Selon un porte-parole du projet, la construction aurait dû commencer à la fin du mois de juin, « après l’accord relancé avec Saipem (en charge de la construction d’une partie du gazoduc) en mai, les travaux vont commencer à la fin du mois prochain ».

Le nom officiel est désormais TurkStream, le projet dispose d’un logo et d’un site internet www.turkstream.info

Des négociations difficiles avec la Turquie.
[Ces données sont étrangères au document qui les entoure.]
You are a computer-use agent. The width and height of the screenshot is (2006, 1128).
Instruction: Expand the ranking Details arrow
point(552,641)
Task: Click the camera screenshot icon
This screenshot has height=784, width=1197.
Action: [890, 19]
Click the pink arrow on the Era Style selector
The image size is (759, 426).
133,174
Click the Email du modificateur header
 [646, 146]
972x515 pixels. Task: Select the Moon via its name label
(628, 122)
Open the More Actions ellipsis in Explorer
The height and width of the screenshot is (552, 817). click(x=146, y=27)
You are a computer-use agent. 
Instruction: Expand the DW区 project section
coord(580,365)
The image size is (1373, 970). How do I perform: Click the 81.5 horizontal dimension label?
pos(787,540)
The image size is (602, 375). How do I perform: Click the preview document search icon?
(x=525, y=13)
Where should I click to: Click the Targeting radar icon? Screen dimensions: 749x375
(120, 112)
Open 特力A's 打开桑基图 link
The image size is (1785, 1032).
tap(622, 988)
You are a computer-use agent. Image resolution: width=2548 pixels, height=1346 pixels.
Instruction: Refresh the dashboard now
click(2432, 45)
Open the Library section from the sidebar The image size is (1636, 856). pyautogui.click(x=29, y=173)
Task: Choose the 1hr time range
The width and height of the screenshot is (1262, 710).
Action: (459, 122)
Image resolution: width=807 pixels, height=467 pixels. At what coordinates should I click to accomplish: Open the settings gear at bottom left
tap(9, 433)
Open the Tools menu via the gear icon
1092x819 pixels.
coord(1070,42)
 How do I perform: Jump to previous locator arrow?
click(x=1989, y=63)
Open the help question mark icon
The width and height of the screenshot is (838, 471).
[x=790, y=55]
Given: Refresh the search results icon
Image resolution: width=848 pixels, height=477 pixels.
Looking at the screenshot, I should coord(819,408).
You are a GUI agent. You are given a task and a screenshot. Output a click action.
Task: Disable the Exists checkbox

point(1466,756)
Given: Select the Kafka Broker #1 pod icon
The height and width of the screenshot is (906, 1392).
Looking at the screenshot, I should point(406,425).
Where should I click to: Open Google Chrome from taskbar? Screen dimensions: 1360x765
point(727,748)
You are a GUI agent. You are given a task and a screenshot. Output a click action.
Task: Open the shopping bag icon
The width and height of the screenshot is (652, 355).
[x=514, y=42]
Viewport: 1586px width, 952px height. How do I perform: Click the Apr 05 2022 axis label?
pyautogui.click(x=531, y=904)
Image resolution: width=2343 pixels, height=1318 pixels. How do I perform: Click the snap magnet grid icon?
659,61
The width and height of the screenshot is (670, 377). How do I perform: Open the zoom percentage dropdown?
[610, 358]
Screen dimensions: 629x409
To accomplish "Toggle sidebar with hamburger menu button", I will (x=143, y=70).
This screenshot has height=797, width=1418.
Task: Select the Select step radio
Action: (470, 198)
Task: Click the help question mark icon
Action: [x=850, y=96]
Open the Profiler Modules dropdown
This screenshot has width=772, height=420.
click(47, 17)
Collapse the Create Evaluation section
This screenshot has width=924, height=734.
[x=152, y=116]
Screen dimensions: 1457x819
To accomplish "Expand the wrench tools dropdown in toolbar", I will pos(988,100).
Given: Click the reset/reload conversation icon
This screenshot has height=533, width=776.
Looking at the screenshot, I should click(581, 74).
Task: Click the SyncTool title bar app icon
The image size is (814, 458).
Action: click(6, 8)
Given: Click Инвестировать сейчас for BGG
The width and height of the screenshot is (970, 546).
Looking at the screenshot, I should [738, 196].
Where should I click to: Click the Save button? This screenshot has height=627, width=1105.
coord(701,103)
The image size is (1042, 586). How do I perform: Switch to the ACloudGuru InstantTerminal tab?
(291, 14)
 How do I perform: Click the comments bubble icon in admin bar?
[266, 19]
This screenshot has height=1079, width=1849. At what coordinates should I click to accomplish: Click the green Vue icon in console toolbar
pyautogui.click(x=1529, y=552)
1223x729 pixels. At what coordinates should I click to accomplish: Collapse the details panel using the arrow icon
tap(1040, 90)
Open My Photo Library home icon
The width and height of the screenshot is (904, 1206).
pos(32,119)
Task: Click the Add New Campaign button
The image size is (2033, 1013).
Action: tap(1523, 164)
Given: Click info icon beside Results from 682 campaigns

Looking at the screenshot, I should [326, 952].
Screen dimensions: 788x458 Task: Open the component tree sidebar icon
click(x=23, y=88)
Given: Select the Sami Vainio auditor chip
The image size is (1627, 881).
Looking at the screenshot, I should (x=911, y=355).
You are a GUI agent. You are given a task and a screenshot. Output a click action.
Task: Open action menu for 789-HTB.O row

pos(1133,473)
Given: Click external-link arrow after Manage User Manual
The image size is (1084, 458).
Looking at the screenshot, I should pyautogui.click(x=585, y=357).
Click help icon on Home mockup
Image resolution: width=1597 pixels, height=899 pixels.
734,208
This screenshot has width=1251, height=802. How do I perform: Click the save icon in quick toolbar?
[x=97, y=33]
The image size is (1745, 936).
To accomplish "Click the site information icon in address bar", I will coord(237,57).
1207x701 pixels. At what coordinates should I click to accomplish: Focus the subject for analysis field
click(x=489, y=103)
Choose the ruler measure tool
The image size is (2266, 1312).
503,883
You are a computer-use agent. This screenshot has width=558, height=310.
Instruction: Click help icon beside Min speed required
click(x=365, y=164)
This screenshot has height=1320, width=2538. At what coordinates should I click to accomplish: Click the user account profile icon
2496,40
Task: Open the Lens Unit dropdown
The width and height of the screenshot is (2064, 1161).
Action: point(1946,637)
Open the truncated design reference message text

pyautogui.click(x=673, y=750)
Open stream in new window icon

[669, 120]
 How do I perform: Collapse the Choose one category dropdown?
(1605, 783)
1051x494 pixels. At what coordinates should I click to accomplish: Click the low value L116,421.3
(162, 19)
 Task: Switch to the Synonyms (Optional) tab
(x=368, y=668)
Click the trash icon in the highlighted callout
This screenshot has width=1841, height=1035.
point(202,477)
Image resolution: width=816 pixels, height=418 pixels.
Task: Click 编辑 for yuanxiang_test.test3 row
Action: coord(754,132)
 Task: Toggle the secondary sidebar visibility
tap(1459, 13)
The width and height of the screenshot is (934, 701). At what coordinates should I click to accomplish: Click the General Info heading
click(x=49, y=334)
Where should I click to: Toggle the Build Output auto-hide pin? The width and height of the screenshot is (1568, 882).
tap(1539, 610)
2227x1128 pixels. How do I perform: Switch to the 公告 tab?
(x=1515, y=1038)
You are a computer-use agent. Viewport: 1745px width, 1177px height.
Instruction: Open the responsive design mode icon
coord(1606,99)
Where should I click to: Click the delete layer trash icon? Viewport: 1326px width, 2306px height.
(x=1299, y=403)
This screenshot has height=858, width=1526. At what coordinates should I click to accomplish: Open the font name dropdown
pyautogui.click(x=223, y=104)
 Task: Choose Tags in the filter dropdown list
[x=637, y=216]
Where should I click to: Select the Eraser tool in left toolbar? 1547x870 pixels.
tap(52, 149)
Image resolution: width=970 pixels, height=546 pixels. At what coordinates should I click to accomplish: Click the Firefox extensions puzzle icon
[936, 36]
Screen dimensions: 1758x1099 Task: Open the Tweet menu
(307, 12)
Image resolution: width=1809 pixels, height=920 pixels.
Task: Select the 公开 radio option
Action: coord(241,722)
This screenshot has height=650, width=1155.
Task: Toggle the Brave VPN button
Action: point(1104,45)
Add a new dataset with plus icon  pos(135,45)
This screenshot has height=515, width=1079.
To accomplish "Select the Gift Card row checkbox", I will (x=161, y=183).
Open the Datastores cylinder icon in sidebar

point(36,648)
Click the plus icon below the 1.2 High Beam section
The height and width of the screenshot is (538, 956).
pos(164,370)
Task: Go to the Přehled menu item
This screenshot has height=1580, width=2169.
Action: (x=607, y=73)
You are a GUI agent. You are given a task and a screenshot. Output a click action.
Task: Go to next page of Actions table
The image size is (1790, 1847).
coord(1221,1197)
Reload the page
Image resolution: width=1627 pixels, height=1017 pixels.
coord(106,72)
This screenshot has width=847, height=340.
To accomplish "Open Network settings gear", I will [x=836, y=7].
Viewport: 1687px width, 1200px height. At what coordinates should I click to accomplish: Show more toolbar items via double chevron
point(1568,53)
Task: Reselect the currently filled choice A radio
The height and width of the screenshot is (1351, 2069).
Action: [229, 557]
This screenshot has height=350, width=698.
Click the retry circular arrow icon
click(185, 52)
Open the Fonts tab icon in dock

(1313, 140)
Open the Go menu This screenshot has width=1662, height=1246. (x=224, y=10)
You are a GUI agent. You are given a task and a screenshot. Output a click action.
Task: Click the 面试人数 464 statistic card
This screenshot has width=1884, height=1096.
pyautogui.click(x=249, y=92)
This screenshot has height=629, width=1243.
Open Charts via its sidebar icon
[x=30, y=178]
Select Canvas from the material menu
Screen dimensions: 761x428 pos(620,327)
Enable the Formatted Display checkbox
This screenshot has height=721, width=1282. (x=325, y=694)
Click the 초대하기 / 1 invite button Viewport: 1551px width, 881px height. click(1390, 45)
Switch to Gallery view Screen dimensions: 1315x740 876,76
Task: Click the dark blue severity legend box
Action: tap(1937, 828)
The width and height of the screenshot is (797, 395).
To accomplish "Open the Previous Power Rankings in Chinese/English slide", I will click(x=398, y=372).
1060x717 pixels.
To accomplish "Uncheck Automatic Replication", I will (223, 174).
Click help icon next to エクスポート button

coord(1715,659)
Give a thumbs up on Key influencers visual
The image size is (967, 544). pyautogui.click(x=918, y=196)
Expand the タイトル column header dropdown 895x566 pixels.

Les négociations se déroulent actuellement entre la Turquie et la Russie, même si ces dernières traînent. La Turquie est bien entendue toujours intéressée, mais comme elle sait qu’elle se trouve en position de force avec le prolongement des sanctions européenne contre la Russie, elle souhaite obtenir le meilleur tarif possible pour le mètre cube de gaz.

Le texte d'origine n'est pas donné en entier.